Desses dois tipos de respeito apontados por Piaget, duas morais daí decorrem, a advinda do respeito unilateral e das relações de coação: a moral heterônoma, que implica o sentimento do dever e a submissão ao poder das pessoas; e a moral autônoma advinda da cooperação e do respeito mútuo.

É importante ressaltar que embora exista nos estudos clássicos da moral a conformidade sobre o fato de o respeito compor o sentimento fundamental que possibilita a aquisição das noções morais, as circunstâncias de tratamento dessa relação é que podem ser inteiramente opostas.

Assim, segundo Piaget (1998), enquanto Kant vê no respeito um resultado da lei e Durkheim um reflexo da sociedade, Bovet mostra, ao contrário, que o respeito pelas pessoas constitui um fato primário e que mesmo a lei dele deriva. Para Bovet (1912), duas condições são necessárias e suficientes para que se desenvolva a consciência da obrigação: em primeiro lugar, que um indivíduo dê ordens a outro e, em, segundo, que esse outro respeite aquele de quem emanam as ordens. Noutras palavras, é suficiente que a criança respeite seus pais ou professores para que as ordens prescritas por eles sejam aceitas por ela e por isso se tornem obrigatórias. Esse resultado, para Piaget, é essencial para a educação moral, posto que leva logo de início a situar as relações de indivíduo a indivíduo acima de qualquer ensinamento oral e teórico. (MONTOYA, 2004, p. 176).

Isto nos leva a pensar nas tendências morais que a criança passa no desenvolvimento da moralidade: a anomia, a heteronomia e a autonomia moral. A anomia (crianças de até cinco, seis anos) caracteriza-se pela não consciência e discernimento do certo ou errado, e nem tampouco atribui sentido à regras e normas.

De acordo com La Taille

Crianças de até cinco, seis anos de idade não seguem regras coletivas. Interessam-se, por exemplo, por bolas de gude, mas antes para satisfazerem seus interesses motores ou suas fantasias simbólicas, e não para participarem de uma atividade coletiva. (LA TAILLE, 1992, p. 49).

Na heteronomia, a criança, aproximadamente até nove, dez anos, percebe a existência de regras, entretanto, o cumprimento dessas está subordinado às ordens do adulto deflagrando assim, uma relação unilateral.

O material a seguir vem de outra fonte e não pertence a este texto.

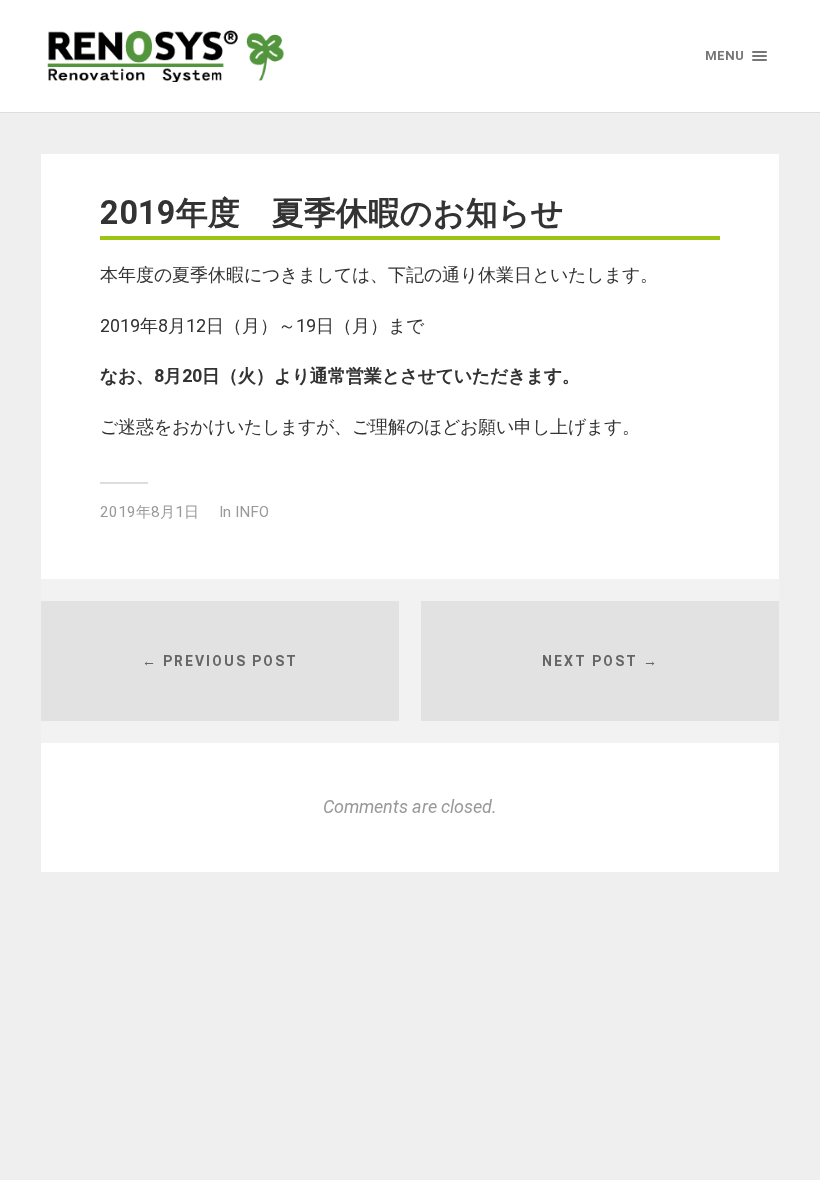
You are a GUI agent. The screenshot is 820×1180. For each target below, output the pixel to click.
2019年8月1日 (149, 512)
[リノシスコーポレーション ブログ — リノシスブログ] (166, 56)
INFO (252, 512)
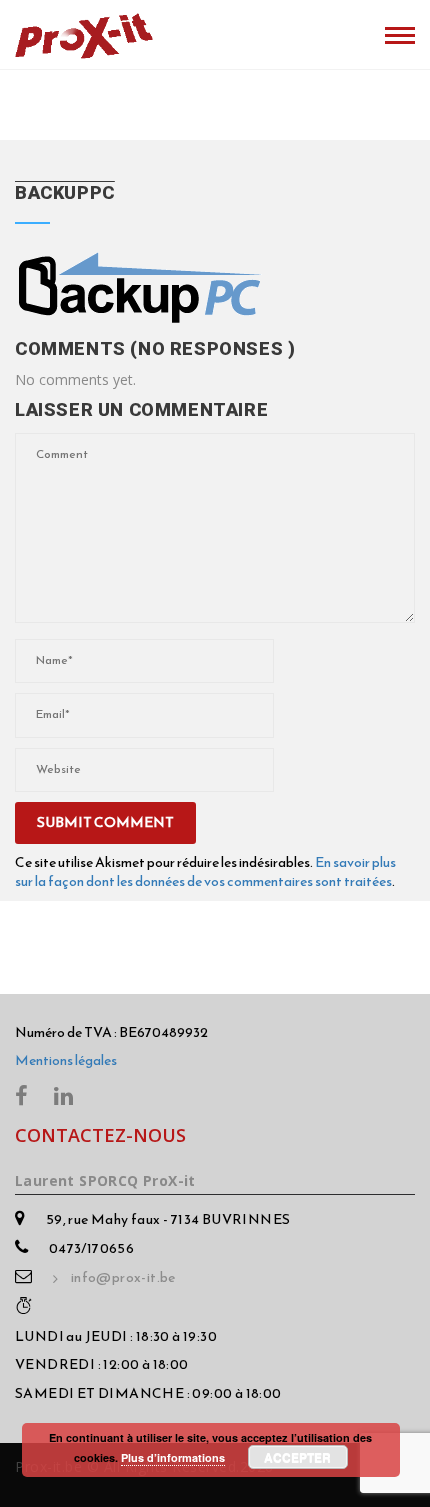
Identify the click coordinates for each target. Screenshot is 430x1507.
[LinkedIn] (63, 1095)
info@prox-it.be (123, 1278)
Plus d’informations (173, 1457)
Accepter (297, 1457)
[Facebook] (21, 1095)
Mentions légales (66, 1060)
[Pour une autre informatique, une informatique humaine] (84, 32)
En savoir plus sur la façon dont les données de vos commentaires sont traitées (205, 871)
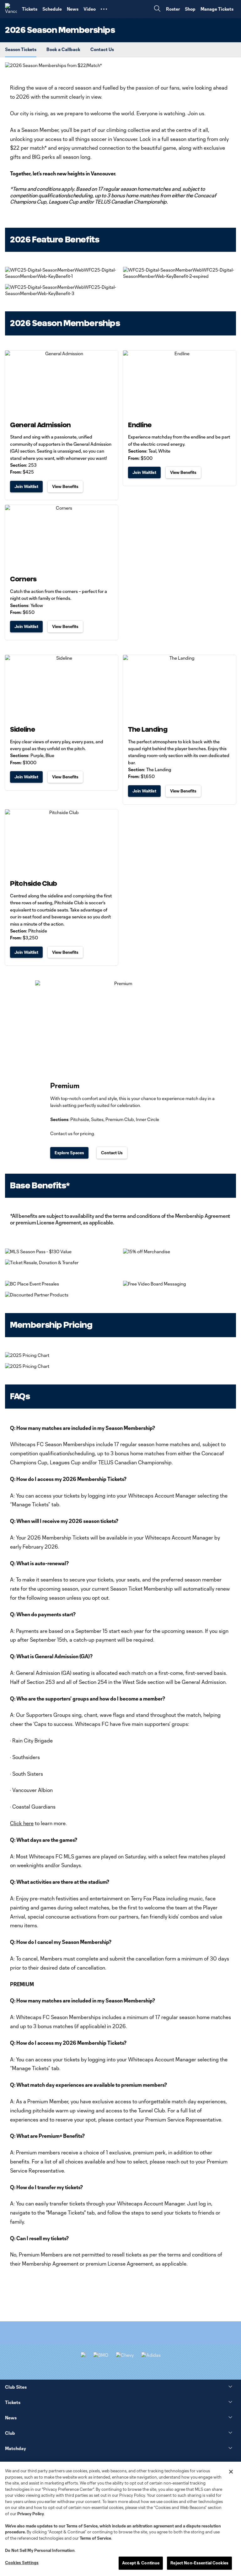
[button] (104, 9)
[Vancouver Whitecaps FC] (11, 9)
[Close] (231, 2472)
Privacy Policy (30, 2513)
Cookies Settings (22, 2562)
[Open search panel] (157, 9)
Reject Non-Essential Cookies (199, 2562)
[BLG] (151, 2355)
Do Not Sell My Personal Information (40, 2550)
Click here (22, 1823)
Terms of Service (82, 2525)
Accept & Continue (140, 2562)
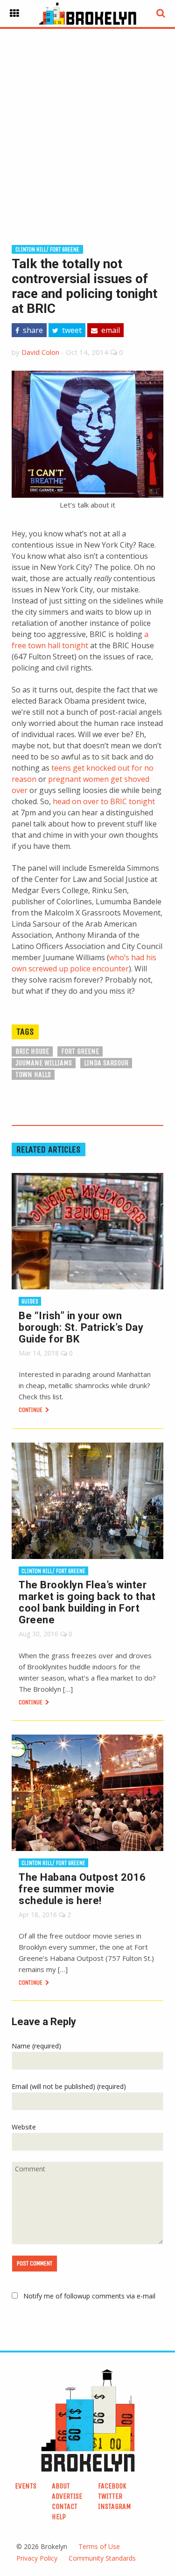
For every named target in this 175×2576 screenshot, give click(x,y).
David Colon (40, 352)
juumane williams (43, 1062)
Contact (64, 2506)
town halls (33, 1074)
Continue (31, 1410)
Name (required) (36, 2045)
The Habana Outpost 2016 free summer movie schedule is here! (82, 1888)
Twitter (110, 2496)
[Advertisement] (87, 121)
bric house (32, 1051)
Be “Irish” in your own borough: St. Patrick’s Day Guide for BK (81, 1327)
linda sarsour (106, 1062)
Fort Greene (80, 1051)
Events (25, 2485)
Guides (29, 1301)
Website (24, 2126)
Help (59, 2516)
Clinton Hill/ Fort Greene (47, 249)
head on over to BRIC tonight (104, 801)
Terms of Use (99, 2546)
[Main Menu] (14, 13)
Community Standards (102, 2558)
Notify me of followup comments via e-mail (89, 2295)
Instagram (114, 2506)
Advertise (67, 2496)
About (61, 2485)
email (109, 330)
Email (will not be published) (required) (69, 2086)
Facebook (112, 2485)
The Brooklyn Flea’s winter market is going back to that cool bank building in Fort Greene (87, 1602)
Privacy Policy (36, 2558)
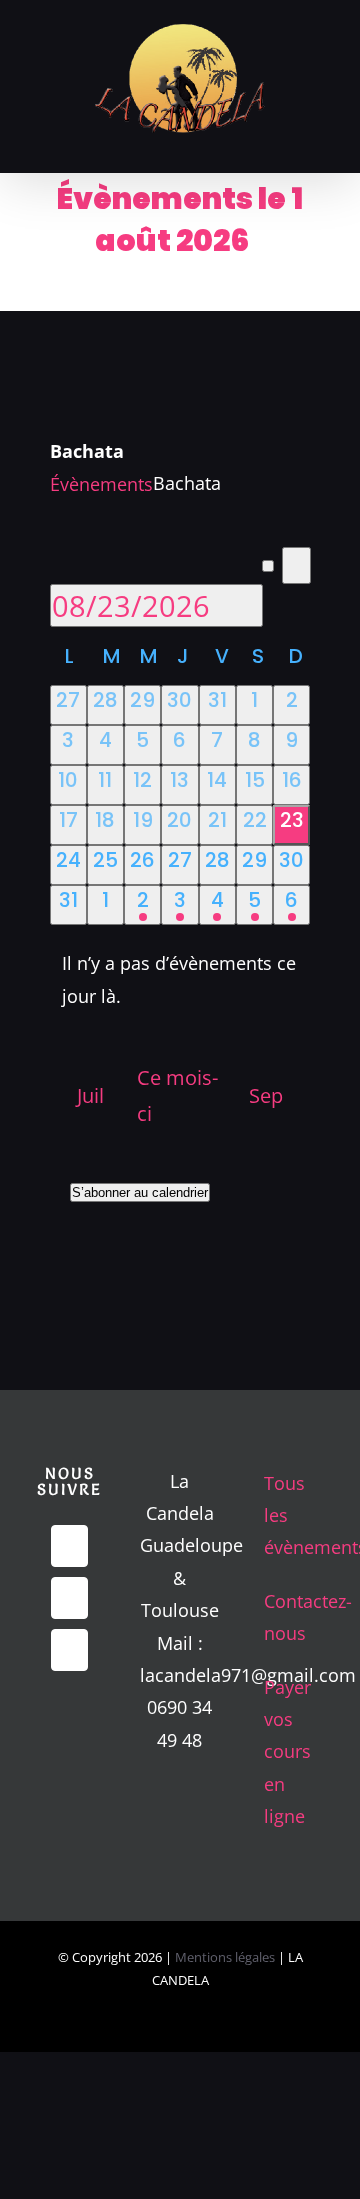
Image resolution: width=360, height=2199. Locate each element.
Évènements (101, 484)
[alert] (180, 979)
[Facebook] (69, 1546)
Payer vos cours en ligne (287, 1752)
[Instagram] (69, 1650)
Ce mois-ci (177, 1095)
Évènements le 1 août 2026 (180, 219)
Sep (266, 1095)
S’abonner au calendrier (140, 1192)
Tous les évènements (291, 1515)
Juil (90, 1095)
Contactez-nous (291, 1617)
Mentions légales (226, 1957)
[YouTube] (69, 1598)
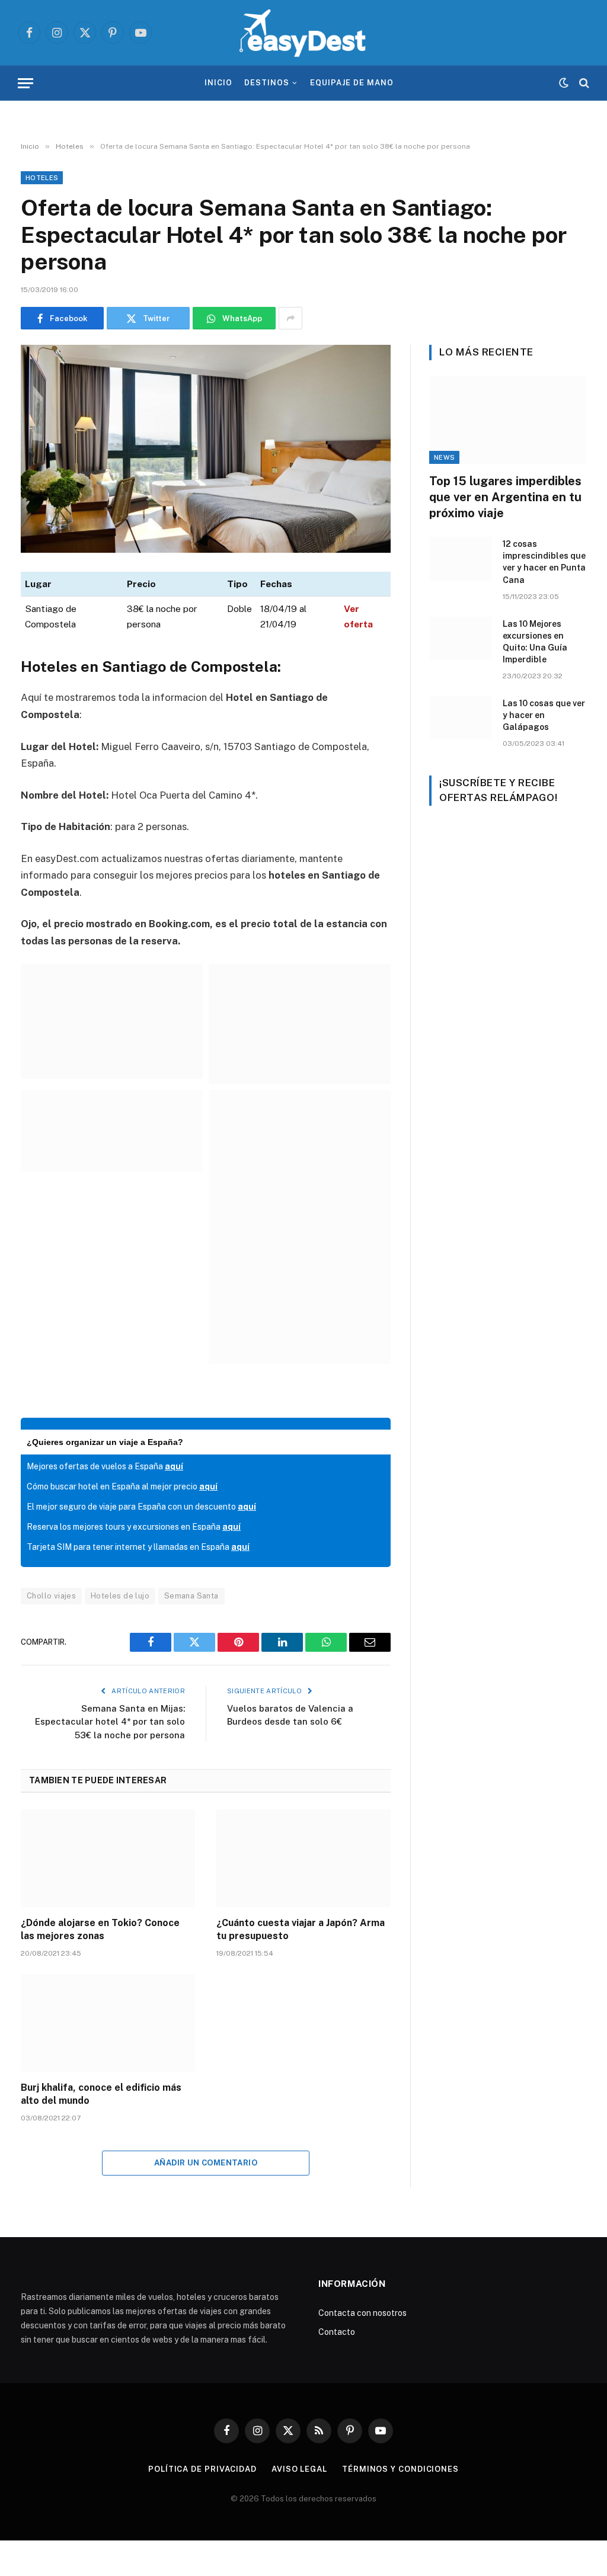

Há um interesse em participar de atividades coletivas, porém as regras, apesar de serem consideradas pela criança como sagrada, no momento do jogo, não se hesita em criar uma variável

que lhe permita ser melhor sucedida, e ainda no final assegura de forma tranquila que todos ganharam. Nesse período, surgem também os sentimentos de amor e medo. Isso nos leva à compreender a noção de sagrado, ou seja, o objeto pode inspirar medo e respeito, que impõe certas condutas, como também pode ser objeto de amor e de desejo (LA TAILLE, 1992).

Outro ponto a ressaltar refere-se ao realismo moral como um fenômeno característico da heteronomia. Esse realismo define-se em três características: 1) é bom todo ato que obedecer às regras ou às ordens dos adultos; 2) a interpretação da regra é levada ao pé da letra, ou seja, não se leva em conta o espírito da regra; 3) há a concepção objetiva da responsabilidade; julga-se a consequência dos atos praticados, não levando em conta a sua intencionalidade (PIAGET, 1932/1994).

Posteriormente, com desenvolvimento e a vivência da criança nos mais diversos ambientes sociais, adentra a terceira e última tendência que é a da autonomia. Nas interações sociais, o jogo em específico, em que as regras são apresentadas, a compreensão da criança em relação a sua origem é clara. Ela as concebe como sendo advinda do consenso e acordo mútuo entre os jogadores, existindo a possibilidade de que cada participante seja um legislador em potencial, desde que a sua criação seja submetida à apreciação e concordância de todos.